2. When shopping offline, consider mileage

If you find a lower price at a store that’s not close, you might not be saving much money, if any at all, by going to the store to buy it. For instance, right not gas is $2.75 a gallon in central New York (where I live) and I get about 18 miles a gallon. If my round trip is about 35 miles, I only save money if the item is more than $6.

However, I don’t save much money and I lose time that I could have been spending doing something else. So if you’re buying local, decide how bad you need or want it versus how much money you’re actually saving and time you might be wasting.

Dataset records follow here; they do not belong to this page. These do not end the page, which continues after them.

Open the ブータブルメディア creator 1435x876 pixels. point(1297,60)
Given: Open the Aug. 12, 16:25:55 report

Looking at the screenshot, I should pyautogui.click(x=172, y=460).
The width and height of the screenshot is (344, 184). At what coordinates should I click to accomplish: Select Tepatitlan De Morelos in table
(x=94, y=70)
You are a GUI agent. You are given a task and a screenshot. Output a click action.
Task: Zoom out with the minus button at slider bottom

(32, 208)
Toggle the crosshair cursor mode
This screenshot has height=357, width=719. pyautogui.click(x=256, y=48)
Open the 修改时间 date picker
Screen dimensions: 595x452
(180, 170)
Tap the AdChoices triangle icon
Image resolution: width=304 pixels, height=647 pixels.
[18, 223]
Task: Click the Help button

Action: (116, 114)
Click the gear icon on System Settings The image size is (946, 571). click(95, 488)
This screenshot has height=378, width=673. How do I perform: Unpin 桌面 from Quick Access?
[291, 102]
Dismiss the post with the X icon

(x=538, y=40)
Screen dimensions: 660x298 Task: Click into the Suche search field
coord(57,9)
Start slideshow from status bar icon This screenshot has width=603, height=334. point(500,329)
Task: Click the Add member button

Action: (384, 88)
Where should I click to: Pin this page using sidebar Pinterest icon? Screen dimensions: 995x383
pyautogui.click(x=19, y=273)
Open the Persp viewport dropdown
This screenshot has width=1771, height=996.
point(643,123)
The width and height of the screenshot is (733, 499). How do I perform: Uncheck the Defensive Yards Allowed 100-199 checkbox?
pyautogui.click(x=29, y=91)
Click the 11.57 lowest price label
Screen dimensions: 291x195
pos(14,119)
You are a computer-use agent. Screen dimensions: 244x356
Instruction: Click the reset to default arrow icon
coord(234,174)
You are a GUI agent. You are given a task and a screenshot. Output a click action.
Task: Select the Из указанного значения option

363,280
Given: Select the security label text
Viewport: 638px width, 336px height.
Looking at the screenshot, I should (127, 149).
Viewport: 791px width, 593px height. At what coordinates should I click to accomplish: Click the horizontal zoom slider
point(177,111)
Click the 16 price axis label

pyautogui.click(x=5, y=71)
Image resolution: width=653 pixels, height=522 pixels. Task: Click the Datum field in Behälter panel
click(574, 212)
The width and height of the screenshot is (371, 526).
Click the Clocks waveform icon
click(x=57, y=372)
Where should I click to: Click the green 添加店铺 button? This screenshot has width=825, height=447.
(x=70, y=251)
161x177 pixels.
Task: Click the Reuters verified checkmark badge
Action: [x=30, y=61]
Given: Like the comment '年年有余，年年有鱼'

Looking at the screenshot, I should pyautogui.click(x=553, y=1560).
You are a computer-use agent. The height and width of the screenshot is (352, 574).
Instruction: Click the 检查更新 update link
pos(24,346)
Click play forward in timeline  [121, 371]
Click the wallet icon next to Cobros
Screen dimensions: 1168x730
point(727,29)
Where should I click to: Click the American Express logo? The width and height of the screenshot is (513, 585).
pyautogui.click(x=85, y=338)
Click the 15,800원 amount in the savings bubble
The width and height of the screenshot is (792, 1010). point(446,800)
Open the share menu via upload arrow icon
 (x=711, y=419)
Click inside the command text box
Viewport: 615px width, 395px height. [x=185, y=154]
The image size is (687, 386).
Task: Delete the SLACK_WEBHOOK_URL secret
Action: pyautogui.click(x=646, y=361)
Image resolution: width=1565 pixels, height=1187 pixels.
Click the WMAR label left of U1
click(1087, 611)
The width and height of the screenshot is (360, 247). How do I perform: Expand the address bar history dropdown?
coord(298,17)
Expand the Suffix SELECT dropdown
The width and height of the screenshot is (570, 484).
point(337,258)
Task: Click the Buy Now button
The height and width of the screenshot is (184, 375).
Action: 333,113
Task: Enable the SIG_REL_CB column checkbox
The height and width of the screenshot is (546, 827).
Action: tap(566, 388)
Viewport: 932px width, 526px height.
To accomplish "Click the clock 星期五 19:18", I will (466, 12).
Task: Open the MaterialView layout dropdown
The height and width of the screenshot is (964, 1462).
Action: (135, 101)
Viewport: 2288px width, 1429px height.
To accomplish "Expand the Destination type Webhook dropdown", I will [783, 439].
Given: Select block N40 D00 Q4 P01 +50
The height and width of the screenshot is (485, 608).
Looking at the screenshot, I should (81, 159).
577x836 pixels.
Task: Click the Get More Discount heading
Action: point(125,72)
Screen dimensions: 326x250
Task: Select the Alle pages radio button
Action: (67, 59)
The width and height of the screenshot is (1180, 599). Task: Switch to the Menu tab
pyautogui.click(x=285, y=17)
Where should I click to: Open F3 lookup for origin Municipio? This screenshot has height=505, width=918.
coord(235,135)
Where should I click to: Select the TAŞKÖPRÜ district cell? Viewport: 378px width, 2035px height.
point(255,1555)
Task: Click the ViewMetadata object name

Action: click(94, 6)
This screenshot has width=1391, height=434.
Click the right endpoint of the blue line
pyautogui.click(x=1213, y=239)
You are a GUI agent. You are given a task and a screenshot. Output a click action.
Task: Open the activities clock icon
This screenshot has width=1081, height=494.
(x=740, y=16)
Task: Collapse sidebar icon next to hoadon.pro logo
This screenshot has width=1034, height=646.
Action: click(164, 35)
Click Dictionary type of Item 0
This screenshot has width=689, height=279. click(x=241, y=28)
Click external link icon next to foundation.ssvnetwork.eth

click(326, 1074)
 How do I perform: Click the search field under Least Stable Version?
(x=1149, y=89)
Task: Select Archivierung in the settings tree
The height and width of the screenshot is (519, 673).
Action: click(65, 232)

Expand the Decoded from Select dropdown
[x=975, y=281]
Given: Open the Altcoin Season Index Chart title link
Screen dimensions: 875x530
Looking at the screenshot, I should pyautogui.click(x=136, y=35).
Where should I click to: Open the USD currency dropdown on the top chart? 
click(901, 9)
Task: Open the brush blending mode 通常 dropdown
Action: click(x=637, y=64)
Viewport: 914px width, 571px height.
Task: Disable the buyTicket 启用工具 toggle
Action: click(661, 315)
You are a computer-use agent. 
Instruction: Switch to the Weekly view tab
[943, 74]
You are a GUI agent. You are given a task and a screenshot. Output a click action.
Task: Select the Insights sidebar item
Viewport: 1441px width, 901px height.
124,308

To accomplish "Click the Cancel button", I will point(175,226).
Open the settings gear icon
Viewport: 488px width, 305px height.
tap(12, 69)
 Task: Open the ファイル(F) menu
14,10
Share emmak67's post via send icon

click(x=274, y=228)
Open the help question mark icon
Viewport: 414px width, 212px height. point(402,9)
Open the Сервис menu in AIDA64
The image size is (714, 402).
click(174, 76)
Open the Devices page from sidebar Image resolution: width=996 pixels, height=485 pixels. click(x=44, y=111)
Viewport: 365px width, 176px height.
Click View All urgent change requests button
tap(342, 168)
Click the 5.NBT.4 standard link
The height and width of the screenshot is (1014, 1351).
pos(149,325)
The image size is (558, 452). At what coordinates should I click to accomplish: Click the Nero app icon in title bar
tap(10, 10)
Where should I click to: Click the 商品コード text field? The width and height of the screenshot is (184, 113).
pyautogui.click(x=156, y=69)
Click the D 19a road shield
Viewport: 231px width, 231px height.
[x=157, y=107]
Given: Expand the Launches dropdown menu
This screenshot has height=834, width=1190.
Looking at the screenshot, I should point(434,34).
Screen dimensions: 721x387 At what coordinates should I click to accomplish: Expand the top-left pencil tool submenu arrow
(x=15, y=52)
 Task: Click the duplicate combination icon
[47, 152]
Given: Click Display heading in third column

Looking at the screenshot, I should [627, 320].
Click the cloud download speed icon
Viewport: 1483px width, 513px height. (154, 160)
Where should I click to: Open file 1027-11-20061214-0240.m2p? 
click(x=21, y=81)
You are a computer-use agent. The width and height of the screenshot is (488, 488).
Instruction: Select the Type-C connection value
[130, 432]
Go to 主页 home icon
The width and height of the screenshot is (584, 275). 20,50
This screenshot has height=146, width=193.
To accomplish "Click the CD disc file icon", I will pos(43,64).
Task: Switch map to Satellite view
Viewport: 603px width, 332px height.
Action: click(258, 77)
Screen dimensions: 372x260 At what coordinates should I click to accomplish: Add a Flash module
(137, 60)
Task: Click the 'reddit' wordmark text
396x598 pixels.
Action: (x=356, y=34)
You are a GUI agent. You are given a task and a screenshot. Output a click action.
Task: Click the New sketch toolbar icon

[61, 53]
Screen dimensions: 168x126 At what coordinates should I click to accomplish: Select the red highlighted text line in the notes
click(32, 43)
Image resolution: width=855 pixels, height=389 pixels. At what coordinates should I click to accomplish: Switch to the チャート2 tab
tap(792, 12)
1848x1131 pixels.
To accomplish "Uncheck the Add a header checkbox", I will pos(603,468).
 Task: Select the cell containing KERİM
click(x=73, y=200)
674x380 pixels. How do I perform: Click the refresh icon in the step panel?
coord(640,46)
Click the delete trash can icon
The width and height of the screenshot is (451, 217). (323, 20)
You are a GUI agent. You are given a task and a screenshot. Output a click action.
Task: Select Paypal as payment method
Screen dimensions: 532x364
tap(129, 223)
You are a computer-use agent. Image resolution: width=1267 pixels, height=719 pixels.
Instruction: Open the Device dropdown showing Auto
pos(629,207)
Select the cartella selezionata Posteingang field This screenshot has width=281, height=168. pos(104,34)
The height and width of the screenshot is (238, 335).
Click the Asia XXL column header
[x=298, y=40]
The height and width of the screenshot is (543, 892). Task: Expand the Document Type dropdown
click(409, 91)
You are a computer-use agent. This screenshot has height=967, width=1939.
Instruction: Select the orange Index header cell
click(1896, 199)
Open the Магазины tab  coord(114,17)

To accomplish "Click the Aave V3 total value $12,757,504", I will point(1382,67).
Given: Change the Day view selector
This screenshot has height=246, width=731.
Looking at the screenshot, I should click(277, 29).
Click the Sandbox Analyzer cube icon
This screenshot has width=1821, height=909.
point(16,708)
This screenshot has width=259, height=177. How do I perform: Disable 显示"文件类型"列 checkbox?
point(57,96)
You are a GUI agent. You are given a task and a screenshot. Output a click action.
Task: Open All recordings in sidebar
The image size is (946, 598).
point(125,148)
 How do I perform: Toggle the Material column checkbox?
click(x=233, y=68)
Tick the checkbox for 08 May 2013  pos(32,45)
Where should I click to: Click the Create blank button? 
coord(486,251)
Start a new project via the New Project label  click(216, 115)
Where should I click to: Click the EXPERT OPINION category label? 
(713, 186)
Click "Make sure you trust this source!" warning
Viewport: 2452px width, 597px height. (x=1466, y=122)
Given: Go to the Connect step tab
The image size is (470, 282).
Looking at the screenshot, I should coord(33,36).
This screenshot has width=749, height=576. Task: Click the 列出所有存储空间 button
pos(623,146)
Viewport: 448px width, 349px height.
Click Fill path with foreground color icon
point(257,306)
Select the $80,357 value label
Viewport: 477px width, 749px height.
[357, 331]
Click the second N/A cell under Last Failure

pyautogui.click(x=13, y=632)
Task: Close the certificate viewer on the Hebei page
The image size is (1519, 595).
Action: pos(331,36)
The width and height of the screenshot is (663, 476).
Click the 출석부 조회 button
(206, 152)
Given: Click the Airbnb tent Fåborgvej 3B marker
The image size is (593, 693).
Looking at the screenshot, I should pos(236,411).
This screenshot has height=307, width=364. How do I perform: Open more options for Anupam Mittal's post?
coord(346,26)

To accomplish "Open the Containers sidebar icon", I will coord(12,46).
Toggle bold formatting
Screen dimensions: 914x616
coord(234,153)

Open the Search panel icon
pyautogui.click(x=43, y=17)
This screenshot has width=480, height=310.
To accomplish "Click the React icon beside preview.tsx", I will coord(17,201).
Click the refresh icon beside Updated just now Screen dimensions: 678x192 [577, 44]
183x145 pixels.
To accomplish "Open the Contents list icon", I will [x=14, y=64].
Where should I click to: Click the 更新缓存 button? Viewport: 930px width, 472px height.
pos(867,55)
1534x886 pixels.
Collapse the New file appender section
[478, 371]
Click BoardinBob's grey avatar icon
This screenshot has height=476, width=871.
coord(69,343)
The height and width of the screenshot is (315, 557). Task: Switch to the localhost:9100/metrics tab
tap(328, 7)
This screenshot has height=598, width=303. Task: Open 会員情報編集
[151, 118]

3. Always verify costs rather than price

When you’re buying volume products that have multiple items, you’ll find that the lowest price isn’t always the best deal. Tissue is a good one to look at. The store I share a border with sells Puffs tissue at $6.99 for 6 boxes. BJ’s Warehouse sells 10 boxes for $9.99.

At first glance, it looks like the lower price is the best deal… but it’s not. The Puffs brand the store sells has 124 tissues in each box, whereas the Puffs brand BJ’s sells has 180 tissues in each box. When you do the math, it equates to the store brand coming in at $34.95 for 30 boxes as opposed to $29.97 for 30 boxes at BJ’s. The stores make it easier for you to see; they always share the cost of items you’re purchasing, which should always be your determining factor.

4. Sometimes you have to pay more for quality

I have a Fitbit Flex, which is an older model. The bands normally average 6 months of use before they break down, so I’m always replacing bands. I also love the color red, which is hard to find.

I can pay $14 for a red band at most places. On eBay, I can pay $3.99 per red band; sounds like a no-brainer, right? Except… the band is coming from China, which is problematic in two ways.

The first is the quality of the material they’re using to make the bands. It’s very stiff, which means they break sooner. I bought 5 bands because of the price, and not one of them lasted longer than 2 months; one only lasted a week.

The second is how long it took to get the items. Most things you buy online you’ll have within a week; it took 6 weeks to get my bands from China, and some items will take longer.

In both cases I lost time and money. I want what I want but I also want something that’ll last longer. It’s something you have to consider when you’re purchasing something you want rather than what you need.

Those are my four general lessons on shopping. If you have other ideas, please share!